Transcriptomic microarray analysis of corrinoid responsive genes inDehalococcoides ethenogenesstrain 195

Abstract

Dehalococcoides ethenogenes strain 195 utilizes corrinoid-containing reductive dehalogenases to reduce the environmental pollutants tetrachloroethene and trichloroethene to ethene. Although corrinoids are essential for dehalogenation activity, strain 195 cannot biosynthesize corrinoids de novo. To improve our understanding of corrinoid physiology in this bacterium, whole-genome microarrays were applied to characterize the transcriptome during growth with excess and limiting concentrations of the corrinoid cyanocobalamin.
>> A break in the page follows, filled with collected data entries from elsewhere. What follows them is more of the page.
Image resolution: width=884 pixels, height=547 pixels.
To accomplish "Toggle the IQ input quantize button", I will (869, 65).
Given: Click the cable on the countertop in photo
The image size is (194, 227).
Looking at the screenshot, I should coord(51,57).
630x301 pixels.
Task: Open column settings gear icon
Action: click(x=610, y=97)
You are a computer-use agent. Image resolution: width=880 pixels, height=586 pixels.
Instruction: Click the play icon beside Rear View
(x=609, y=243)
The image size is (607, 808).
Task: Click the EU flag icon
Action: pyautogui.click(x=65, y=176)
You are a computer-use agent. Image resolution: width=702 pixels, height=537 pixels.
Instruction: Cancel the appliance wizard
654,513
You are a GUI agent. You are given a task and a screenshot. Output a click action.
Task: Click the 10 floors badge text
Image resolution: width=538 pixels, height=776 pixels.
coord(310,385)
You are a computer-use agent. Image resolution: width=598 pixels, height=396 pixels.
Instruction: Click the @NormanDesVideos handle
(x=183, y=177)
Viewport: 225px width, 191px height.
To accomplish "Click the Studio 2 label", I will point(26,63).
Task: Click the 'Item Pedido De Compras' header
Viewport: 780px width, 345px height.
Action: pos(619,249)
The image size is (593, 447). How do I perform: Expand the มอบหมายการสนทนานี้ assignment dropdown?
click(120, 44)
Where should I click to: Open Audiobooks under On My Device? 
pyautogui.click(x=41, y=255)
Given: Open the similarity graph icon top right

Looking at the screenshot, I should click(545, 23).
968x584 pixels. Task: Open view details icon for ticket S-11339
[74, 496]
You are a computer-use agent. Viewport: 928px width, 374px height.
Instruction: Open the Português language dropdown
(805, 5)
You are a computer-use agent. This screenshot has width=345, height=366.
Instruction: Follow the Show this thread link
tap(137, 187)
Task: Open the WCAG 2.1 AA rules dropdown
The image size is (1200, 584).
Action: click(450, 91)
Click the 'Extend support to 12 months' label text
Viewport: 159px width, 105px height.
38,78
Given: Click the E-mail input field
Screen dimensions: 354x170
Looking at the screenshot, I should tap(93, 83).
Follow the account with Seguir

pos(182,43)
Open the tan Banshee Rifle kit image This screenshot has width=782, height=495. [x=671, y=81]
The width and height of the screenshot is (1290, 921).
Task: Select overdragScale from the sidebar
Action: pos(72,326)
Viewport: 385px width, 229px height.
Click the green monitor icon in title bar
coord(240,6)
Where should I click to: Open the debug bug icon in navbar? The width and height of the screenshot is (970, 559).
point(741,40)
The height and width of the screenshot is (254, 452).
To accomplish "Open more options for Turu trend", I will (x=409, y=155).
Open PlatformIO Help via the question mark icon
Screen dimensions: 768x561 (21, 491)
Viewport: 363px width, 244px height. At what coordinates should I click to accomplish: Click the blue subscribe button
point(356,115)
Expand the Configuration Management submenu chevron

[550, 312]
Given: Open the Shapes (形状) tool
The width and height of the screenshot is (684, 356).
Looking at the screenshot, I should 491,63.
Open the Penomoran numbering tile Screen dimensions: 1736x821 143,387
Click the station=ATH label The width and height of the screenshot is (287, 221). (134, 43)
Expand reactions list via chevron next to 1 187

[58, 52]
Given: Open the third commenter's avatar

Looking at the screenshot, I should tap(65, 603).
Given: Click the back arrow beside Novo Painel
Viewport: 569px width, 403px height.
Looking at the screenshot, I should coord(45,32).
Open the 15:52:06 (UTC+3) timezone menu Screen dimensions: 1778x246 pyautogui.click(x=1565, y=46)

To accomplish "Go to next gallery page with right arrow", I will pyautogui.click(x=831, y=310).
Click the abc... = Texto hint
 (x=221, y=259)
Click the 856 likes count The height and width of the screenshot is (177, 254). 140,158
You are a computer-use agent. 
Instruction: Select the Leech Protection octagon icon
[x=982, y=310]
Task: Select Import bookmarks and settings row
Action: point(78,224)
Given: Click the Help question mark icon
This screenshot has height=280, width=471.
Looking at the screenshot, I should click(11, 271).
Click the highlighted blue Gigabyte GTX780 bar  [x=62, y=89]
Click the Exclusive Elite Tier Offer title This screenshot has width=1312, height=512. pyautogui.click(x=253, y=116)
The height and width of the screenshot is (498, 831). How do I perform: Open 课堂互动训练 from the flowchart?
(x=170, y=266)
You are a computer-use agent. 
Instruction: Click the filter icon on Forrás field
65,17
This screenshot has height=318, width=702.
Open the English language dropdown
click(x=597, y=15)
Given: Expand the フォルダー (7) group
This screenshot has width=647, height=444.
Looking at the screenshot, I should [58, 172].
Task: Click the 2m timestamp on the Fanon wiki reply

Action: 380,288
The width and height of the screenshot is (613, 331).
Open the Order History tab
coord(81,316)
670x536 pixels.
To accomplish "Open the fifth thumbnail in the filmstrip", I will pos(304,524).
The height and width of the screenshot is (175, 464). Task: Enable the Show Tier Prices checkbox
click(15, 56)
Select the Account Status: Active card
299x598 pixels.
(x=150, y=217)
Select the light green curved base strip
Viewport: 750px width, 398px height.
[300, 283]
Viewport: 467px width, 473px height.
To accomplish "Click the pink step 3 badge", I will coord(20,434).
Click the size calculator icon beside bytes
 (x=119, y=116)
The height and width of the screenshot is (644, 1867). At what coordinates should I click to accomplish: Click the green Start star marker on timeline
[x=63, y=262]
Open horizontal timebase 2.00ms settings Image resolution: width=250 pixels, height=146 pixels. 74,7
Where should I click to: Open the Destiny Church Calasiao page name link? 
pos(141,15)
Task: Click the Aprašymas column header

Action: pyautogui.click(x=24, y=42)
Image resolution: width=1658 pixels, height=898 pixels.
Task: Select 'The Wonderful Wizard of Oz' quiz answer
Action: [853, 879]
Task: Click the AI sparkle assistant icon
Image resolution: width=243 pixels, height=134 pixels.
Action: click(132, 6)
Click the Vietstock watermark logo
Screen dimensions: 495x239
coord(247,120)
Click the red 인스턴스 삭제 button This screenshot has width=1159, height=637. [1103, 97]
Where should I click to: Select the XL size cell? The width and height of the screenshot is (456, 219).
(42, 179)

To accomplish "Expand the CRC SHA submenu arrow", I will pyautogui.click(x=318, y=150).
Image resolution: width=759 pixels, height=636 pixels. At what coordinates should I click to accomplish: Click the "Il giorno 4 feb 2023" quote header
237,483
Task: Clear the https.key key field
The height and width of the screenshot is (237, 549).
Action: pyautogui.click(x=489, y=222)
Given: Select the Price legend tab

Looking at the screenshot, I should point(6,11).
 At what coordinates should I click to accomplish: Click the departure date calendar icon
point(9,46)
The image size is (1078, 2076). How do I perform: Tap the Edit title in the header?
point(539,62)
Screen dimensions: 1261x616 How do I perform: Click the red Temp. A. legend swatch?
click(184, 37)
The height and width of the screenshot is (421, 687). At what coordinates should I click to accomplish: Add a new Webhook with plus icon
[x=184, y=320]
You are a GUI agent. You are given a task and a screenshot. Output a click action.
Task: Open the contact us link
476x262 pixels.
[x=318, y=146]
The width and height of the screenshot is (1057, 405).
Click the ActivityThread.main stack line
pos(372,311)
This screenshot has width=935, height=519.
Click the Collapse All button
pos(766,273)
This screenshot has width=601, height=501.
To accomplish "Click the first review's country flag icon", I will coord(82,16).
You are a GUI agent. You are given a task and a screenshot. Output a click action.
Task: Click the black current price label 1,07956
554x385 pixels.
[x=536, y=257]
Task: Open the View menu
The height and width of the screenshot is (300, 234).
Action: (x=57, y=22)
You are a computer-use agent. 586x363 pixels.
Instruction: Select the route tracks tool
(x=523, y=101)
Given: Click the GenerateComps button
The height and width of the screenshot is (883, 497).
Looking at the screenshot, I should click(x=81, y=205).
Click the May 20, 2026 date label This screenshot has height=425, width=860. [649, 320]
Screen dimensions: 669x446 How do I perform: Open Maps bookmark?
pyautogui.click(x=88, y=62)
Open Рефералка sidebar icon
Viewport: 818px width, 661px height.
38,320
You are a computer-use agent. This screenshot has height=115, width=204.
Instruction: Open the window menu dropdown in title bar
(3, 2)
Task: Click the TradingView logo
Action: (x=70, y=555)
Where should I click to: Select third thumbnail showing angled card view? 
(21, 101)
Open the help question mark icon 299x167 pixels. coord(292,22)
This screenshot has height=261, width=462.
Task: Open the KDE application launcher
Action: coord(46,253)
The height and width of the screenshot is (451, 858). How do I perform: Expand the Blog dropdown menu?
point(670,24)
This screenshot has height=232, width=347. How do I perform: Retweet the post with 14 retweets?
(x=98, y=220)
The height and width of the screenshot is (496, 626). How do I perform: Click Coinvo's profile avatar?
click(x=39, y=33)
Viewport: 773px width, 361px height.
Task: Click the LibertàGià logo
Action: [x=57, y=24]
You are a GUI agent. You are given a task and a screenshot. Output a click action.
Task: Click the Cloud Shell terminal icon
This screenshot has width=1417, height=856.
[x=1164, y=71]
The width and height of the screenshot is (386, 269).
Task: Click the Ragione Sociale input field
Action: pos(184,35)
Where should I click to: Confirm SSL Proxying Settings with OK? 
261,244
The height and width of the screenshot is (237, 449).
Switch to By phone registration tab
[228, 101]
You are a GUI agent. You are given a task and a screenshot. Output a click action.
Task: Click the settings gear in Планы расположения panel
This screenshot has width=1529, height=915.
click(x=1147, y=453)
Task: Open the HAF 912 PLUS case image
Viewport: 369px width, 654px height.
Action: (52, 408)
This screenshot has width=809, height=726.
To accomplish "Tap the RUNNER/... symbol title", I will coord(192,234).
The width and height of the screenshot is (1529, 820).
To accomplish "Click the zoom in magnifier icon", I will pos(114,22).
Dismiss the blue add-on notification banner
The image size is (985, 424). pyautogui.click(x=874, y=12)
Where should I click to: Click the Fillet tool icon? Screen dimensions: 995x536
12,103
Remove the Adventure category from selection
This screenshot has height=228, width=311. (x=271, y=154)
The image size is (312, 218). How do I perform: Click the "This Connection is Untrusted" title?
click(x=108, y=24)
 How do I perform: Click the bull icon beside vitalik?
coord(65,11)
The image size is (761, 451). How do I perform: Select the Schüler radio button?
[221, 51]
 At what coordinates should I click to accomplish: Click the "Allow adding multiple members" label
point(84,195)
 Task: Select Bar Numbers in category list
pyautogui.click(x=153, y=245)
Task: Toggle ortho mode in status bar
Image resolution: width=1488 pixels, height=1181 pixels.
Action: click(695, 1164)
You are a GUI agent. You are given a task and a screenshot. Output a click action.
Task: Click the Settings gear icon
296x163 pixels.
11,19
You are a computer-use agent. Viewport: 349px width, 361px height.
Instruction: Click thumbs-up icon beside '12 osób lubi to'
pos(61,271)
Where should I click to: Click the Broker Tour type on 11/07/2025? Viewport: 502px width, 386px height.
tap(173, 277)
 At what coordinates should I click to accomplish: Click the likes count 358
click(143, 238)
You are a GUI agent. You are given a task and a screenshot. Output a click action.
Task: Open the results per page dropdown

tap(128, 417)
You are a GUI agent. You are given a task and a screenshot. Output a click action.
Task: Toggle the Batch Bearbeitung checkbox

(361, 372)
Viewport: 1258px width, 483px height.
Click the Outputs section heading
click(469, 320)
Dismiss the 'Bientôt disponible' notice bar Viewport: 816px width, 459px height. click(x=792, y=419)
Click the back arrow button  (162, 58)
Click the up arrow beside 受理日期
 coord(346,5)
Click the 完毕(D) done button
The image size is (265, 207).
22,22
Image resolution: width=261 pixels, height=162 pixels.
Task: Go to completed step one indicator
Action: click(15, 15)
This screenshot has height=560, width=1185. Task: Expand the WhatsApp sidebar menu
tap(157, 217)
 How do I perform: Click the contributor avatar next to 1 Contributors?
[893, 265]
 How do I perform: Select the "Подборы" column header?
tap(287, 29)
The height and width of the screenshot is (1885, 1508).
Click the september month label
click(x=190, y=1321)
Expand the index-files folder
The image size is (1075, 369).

Additional studies examined the effects of exposure to spent medium from a methanogenic chloroethene-dehalogenating enrichment culture (designated ANAS). Both excess cyanocobalamin and ANAS spent medium resulted in the downregulation of two genes (DET0125-0126) that are encoded downstream of a putative cobalamin riboswitch. In contrast, only ANAS spent medium resulted in the downregulation of three duplicated genes (DET0657-0659/DET0691-0693) encoded downstream of a second putative cobalamin riboswitch. These latter genes are predicted to be involved in synthesizing the lower ligand base that is attached to cobyric acid. It is also notable that only excess cyanocobalamin resulted in the downregulation of a predicted cobalamin transport system. Together, these results imply that ANAS spent medium contains corrinoid forms different from cyanocobalamin and that strain 195 adjusts its metabolism according to the corrinoid forms available for uptake.